Chinese imports face quality curbs

India to check lopsided trade with China.

Update: 2017-10-19 01:18 GMT
The government has asked its departments to carry out laboratory tests and spot inspection to ensure that imported goods conform.

New Delhi: India is tightening quality controls for consumer and capital goods, officials say, a move that follows calls to curb cheap imports from China amid diplomatic tensions between the world’s two most populous nations over their shared border.

The new rules target toys, electronic goods, machinery, food processing, construction and chemicals, sectors dominated by China, and come amid greater scrutiny of mainland firms looking to enter India’s multi-billion dollar power transmission and telecoms business.
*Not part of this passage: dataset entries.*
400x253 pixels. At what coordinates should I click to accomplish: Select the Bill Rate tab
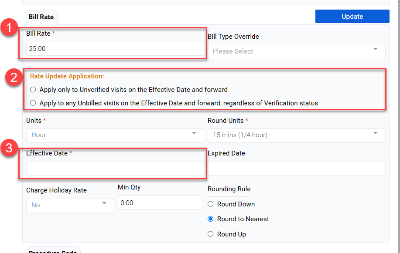(x=41, y=17)
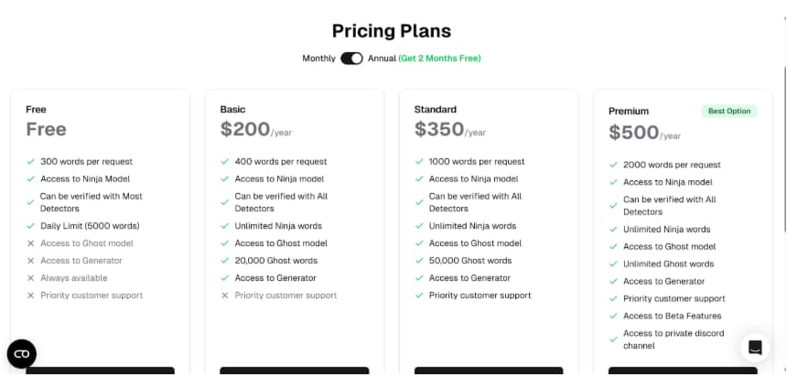The image size is (808, 377).
Task: Select the Monthly billing label
Action: [x=318, y=59]
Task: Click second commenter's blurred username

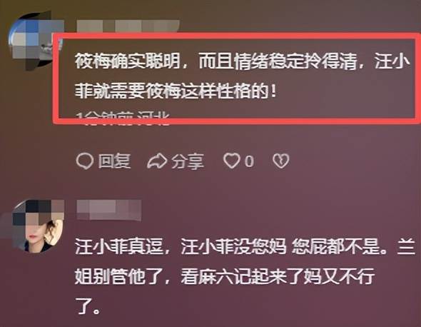Action: tap(108, 210)
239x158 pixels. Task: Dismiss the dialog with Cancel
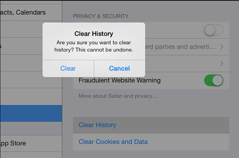[120, 68]
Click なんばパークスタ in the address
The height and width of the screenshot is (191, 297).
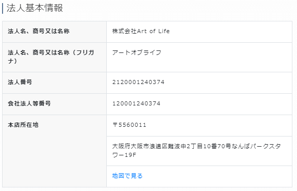(x=256, y=146)
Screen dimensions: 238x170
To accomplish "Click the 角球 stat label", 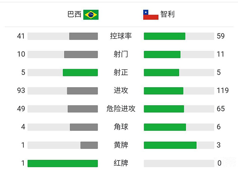I will tap(121, 127).
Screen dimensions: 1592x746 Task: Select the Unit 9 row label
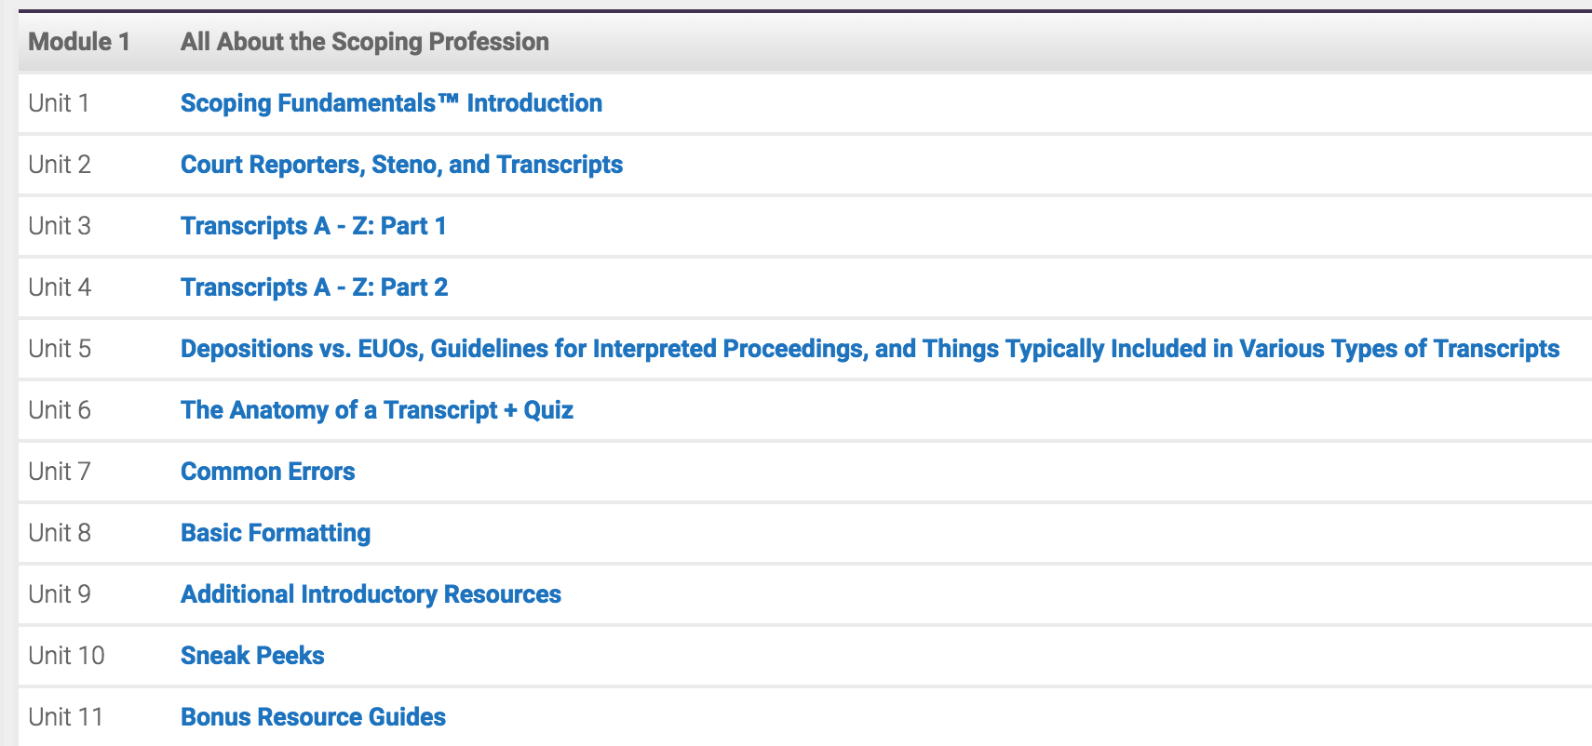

For India’s toy retailers, who import everything from toy cars to musical phones and even robots from China, the new requirements have meant supply disruptions just ahead of the Diwali festive season.

The government’s Bureau of Indian Standards (BIS) has approximately 23,000 standards across industries, many of whi-ch are never fully enforced, officials say. Now, government departme-nts have been asked to carry out laboratory tests and spot inspection to ensure goods conform to the regulations.

“We have started this work on a war footing, to have quality control orders for almost every product that we are consuming in the country,” said Ramesh Abhishek who heads the department of industrial policy and promotion.

The new rules apply to both foreign manufacturers and domestic firms.

However, two people familiar with trade policy who did not want to be named said the sectors targeted are ones in which China controls more than two-thirds of the market, such as toy and stainless steel good industries, and where there have been “chronic” complaints of substandard products.

Separately, Indian steel secretary Aruna Sharma said her department will soon release new guidelines, raising quality norms for welded stainless steel pipes that are used in oil and gas as well as construction sector.

“There is evidence of China exporting semi-finished and finished goods using stainless steel that do not meet the BIS standards,” Mr Sharma said.